Qualche giorno fa vi abbiamo dato la notizia di una trattativa in corso tra la Warner Bros, gli eredi di J. R. R. Tolkien e Amazon Studios per riadattare la trilogia de Il Signore degli Anelli al piccolo schermo come serie tv. Nelle ultime ore arriva un parere importante sul progetto, proprio dall’attore che ha impersonato nella saga cinematografica uno dei personaggi più amati, Samvise Gamgee, il fedelissimo compagno di Frodo.
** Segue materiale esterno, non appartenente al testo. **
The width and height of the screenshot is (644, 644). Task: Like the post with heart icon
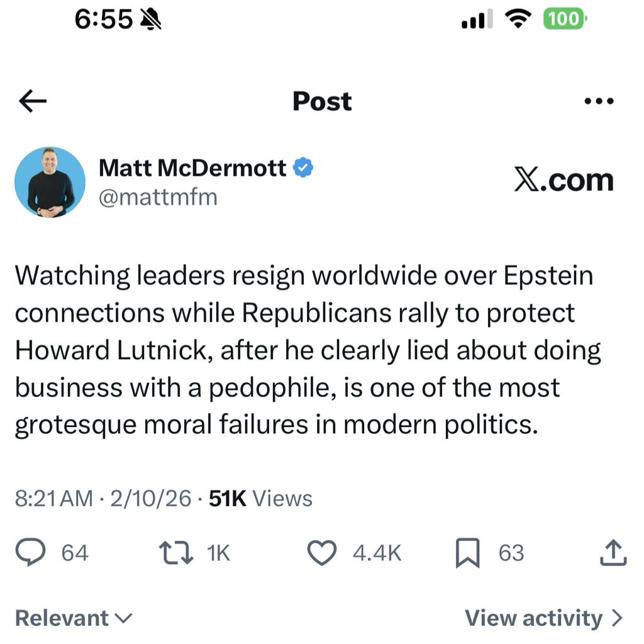point(323,553)
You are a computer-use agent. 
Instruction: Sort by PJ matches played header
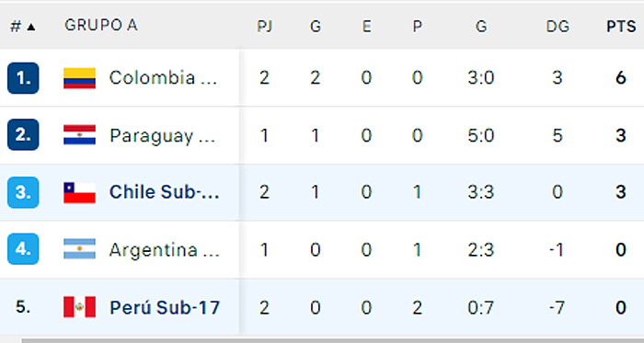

Stiamo parlando ovviamente di Sean Astin, che in una recente intervista per EW Radio si è mostrato entusiasta e fiducioso circa il riadattamento in cantiere, svelando inoltre di aver sempre saputo che prima o poi sarebbe successo. «Sono 15 anni che affermo che probabilmente ci sarebbe stato un remake!», afferma l’attore statunitense, aggiungendo anche di non aver mai dato peso alla perplessità del pubblico davanti a questa eventualità: Il Signore degli Anelli è un classico, è vero, ma è anche vero che è una storia colossale, con personaggi amatissimi, e rappresenta dunque un universo narrativo ancora in espansione potenzialmente.
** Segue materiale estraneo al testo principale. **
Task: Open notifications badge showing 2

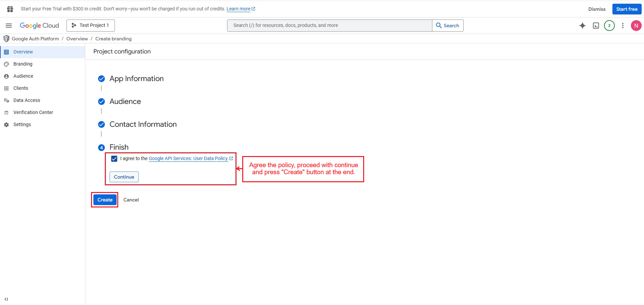Action: coord(609,26)
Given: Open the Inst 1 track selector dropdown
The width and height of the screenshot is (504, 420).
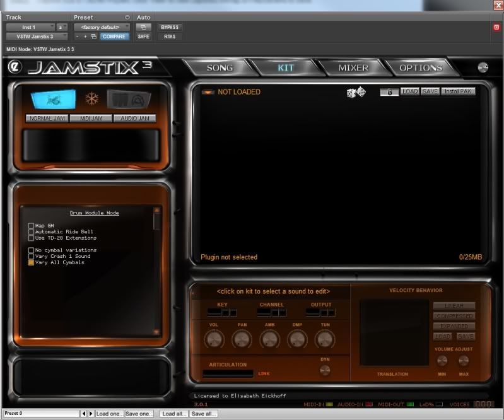Looking at the screenshot, I should pos(30,27).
Samvise Gamgee Sean Astin e Frodo Baggins Elijah Wood
Rispettivamente, Elijah Wood nei panni di Frodo Baggins e Sean Astin in quelli di Samvise Gamgee ne Il Signore degli Anelli

A Sean Astin è stato anche chiesto se, appresa la notizia del riadattamento, ha pensato di poter tornare ad interpretare i panni del celebre hobbit, ma l’attore ha confessato di non averci assolutamente pensato nemmeno per un momento, e che conserverà il ricordo del suo personale Samvise solo ed unicamente per la trilogia di Jackson. «Ho pensato…come sarà vedere il nuovo Sam? È un’idea intrigante… ma il diavolo si nasconde nei dettagli. Come lo faranno? E a chi affideranno il ruolo?». Già. A chi? 

Sean Astin ha anche espresso alcune opinioni sulla strategia vincente che a proprio parere sarebbe da adottare per il progetto, individuando la chiave per una serie tv ben fatta nel lasciare ai registi ampio margine d’azione e creatività, riferendosi con questo alla propria esperienza con Stranger Things, serie firmata Netflix, in cui l’abbiamo visto nei panni di Bob Newby nella seconda stagione.
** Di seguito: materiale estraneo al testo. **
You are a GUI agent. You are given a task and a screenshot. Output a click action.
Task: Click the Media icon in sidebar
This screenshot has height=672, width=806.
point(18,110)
Sean Astin Stranger Things 2
Sean Astin nei panni di Bob Newby in Stranger Things 2

Non è ancora chiaro su cosa la serie prodotta da Amazon si focalizzerà, quali saranno i personaggi e quali le storie narrate, ma Astin ha le sue preferenze a riguardo e crede che la serie tv potrebbe ad esempio esplorare altri aspetti della Terra di Mezzo ed espanderne l’universo insieme ai suoi miti. «Le Miniere di Moria sono citate spesso ne Il Signore degli Anelli e suppongo che nella trilogia de Lo Hobbit abbiate passato già un bel po’ di tempo con loro, ma mi piacerebbe si parlasse della cultura dei Nani nelle miniere (i Dwarves in originale)…potrei passare qualcosa come 5 ore a guardarli!», afferma l’autore ai microfoni di EW Radio. Potrebbe aver ragione su tutto, Nani compresi; noi per adesso sappiamo solo che Samvise Gamgee, il nostro Samvise, ci mancherà terribilmente.